Begin Data for processing

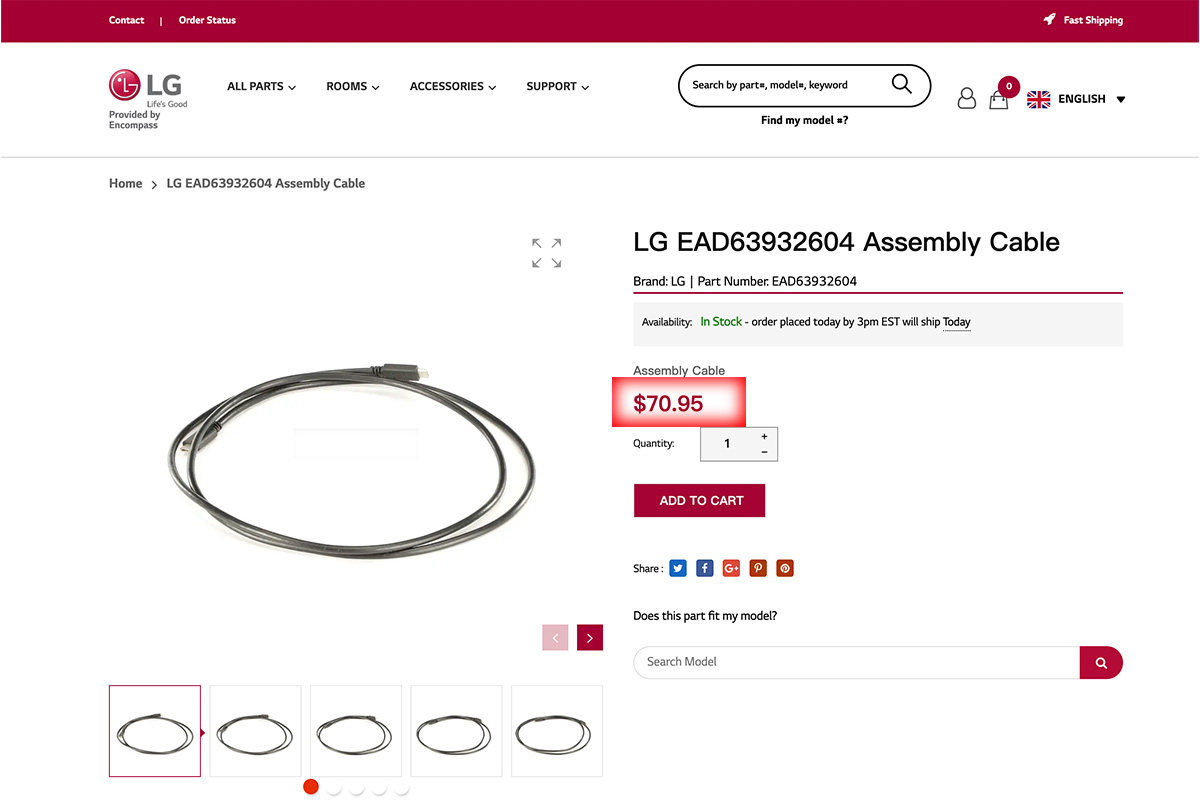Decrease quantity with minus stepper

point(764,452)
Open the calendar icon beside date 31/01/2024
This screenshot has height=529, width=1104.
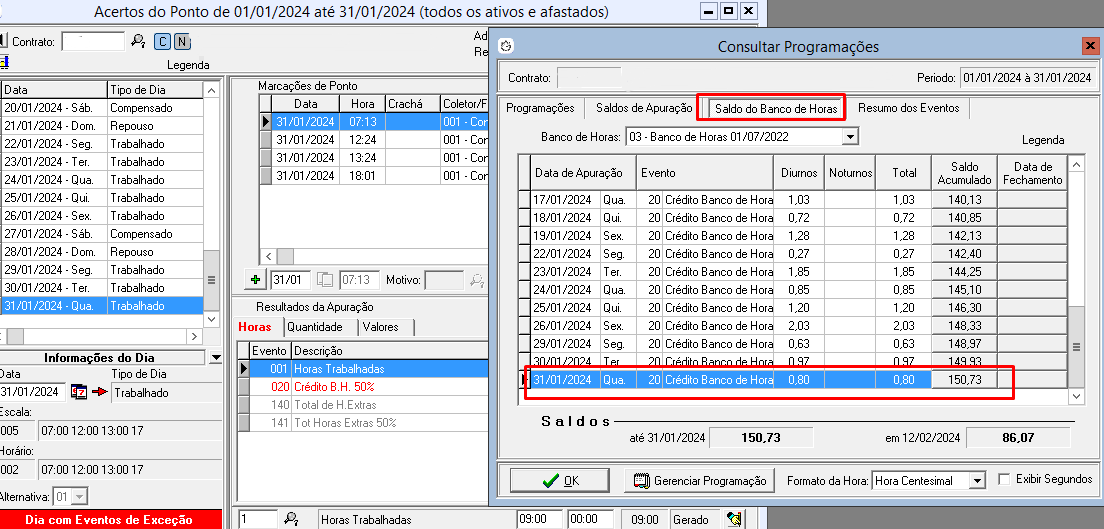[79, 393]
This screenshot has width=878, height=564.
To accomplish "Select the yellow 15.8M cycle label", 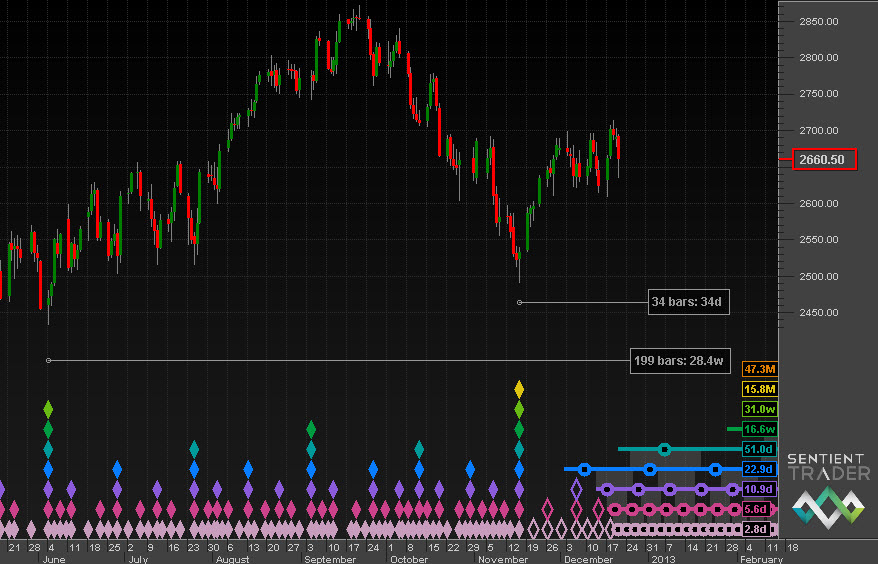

End Data for processing

→ Problem to solve: Rewrite all of the material above, swapping "screenshot" for "image" wherever it occurs and keeping everything else unchanged. Omit the pictures.

→ Solution below:
Decrease quantity with minus stepper

point(764,452)
Open the calendar icon beside date 31/01/2024
This image has height=529, width=1104.
[79, 393]
This image has width=878, height=564.
To accomplish "Select the yellow 15.8M cycle label", 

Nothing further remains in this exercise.